Se abre el debate. ¿En qué punto te gusta comer la carne de vacuno? ¿Poco hecha, muy hecha o en su punto? Todo el mundo tiene su preferencia, ya que el sabor y la textura cambian dependiendo del punto de cocción.

Hoy nos proponemos repasar las diferencias de comer la carne de vacuno en sus diferentes puntos 🙂

 

 

 

 

 

 

 

 

 

 

 

 

 

 

 

 

 

 

Carne poco hecha

¿Se te hace la boca agua pensando en el sabor y la textura de la carne cuando está rosada en su interior y sellada por fuera? Entonces deberías saber que la carne de vacuno es una de las pocas (prácticamente ninguna más) que permite su consumo en crudo.

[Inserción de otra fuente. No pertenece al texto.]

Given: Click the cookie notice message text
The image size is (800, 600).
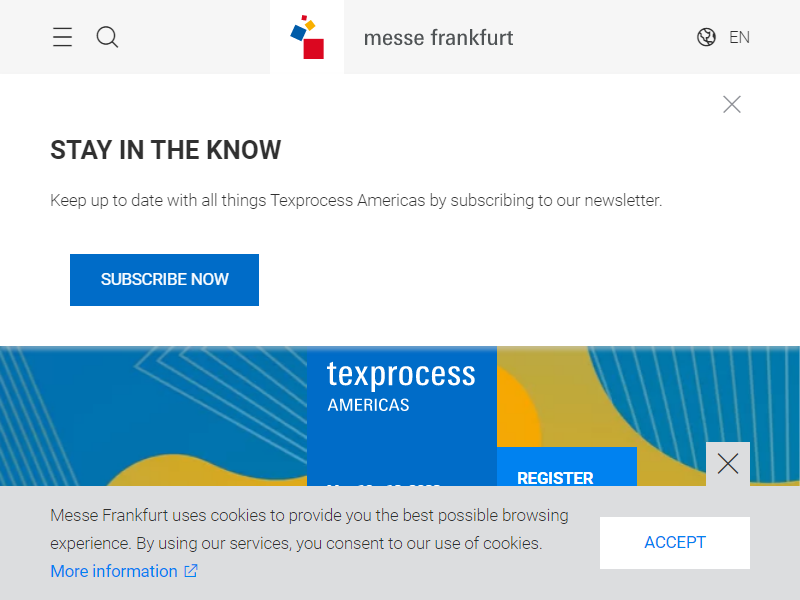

Durante su preparación, la temperatura de cocción del interior de la carne no supera los 55 grados. Con este punto se mantienen mejor los sabores y la textura. Y, además, se conserva el estado de las vitaminas y nutrientes que incluye la pieza perfectamente.

Carne muy hecha

¿Eres más bien de los que les gusta la carne muy muy hecha sin rastro de carne rosada en su interior? Este punto de cocción también tiene sus ventajas, ya que al cocinarla a una temperatura más alta, se facilita la digestión.
Sin embargo, con una cocción muy alta se pierden nutrientes, ya que se disminuye el número de vitaminas y se elimina parte del valor biológico de sus proteínas.

 

 

 

 

 

 

 

 

 

 

 

 

 

 

 

 

El equilibrio del punto medio

Si eres de los que pide la carne al punto estás de suerte. Y es que la cocción media permite que la carne de vacuno no quede muy cruda ni muy hecha continuando jugosa. Además, su cocción se realiza a unos 60 grados, lo que garantiza su facilidad de digestión y la conservación de todos sus nutrientes.
Elijas como elijas la carne de vacuno, recuerda que es una fuente fundamental de proteínas para tu organismo.